However, everyone uses the Point / Pica (1/72th an inch, and 1/6th an inch respectively) system for font measurement. As we are computer literate people today, font-size measured in "points" is quite important.
12-Point font (aka, font one pica in size) is a standard font size. No one cares that 12-points is really 4.233 mm. Hell, saying 4.233mm font means nothing to me.
But the day, night, moon, and sun cycles (approximated by day, month and year) is obvious to everyone. As such, an arbitrary 10-base system like Metric Time ignores the "reality" for most people... that the day, moon, and sun are related.
They would certainly never dream of using it for anything other than choosing how large they wanted their font, or possibly line.
The question then is, should we synchronize on the year, or on the day? The advantage of using the year is that it's a more stable unit of time; the length of a day is actually incredibly noisy and days are slowly getting longer every century as the Sun's and Moon's tidal forces deform the Earth, turning rotational energy into heat.

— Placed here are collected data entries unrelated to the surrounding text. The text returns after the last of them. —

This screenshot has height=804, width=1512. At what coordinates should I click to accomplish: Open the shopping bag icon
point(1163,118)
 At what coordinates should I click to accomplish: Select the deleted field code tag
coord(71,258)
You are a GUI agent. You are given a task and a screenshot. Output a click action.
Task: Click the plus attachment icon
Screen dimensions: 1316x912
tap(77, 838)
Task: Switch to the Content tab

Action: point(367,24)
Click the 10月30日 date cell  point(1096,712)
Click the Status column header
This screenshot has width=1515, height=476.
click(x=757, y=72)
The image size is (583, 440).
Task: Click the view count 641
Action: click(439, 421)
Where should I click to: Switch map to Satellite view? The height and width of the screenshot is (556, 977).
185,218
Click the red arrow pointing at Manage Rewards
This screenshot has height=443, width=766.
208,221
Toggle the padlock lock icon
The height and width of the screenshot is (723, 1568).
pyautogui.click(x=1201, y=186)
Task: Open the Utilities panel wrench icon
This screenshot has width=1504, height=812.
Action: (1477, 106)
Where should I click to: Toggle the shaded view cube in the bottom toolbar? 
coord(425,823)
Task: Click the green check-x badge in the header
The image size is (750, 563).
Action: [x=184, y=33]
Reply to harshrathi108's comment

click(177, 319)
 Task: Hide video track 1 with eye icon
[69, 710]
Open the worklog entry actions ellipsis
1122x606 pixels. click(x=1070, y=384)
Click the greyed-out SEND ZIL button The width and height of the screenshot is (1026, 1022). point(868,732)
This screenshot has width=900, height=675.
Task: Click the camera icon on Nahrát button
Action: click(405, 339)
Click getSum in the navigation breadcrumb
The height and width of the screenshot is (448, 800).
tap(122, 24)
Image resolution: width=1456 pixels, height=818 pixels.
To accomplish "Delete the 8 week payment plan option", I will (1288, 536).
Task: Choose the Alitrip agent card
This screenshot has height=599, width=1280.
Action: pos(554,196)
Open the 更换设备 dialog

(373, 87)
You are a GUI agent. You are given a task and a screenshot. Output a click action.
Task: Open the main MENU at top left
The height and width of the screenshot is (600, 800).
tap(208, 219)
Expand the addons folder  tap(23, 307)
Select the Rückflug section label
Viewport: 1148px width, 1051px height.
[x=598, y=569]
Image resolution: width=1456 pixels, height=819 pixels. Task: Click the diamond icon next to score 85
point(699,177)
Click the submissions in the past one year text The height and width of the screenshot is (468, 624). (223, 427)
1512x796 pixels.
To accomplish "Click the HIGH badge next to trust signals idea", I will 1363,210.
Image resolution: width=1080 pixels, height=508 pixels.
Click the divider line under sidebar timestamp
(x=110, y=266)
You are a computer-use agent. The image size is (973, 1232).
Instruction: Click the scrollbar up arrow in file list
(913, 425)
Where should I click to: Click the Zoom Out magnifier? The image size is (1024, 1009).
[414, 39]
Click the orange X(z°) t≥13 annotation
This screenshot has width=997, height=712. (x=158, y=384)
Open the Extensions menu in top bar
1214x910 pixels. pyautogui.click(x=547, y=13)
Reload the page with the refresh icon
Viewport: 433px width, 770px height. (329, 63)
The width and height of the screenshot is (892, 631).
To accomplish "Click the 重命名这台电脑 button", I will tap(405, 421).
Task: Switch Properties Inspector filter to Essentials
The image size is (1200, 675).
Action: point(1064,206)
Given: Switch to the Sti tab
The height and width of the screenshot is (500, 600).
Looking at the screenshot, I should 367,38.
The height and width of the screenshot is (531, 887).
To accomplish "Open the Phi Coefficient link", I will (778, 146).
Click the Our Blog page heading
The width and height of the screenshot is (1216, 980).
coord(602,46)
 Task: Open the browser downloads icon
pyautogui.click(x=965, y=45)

Unfortunately, there are a bunch of disadvantages. There are a lot of calendars in effect today, and they don't always settle on the same definition of "year" -- for that matter, there are a lot of astronomical definitions of "year" -- since the Earth's axis doesn't point at the same stars eternally, do you mean orbiting the Sun once relative to the distant stars (ignoring the axis) or do you mean coming back to the same tilt relative to the Sun so we can start the seasons over again (including the axis)? Or do you just mean a full cycle of phases of the moon, as lunar calendars do it?
The best way that I can see is to settle approximately on a day with an atomic clock; and push the question of actually trying to keep dawn at the same time each day (correcting for the slowdown of the Earth) to the time zones, which already sometimes try that in the sense of Daylight Saving Time.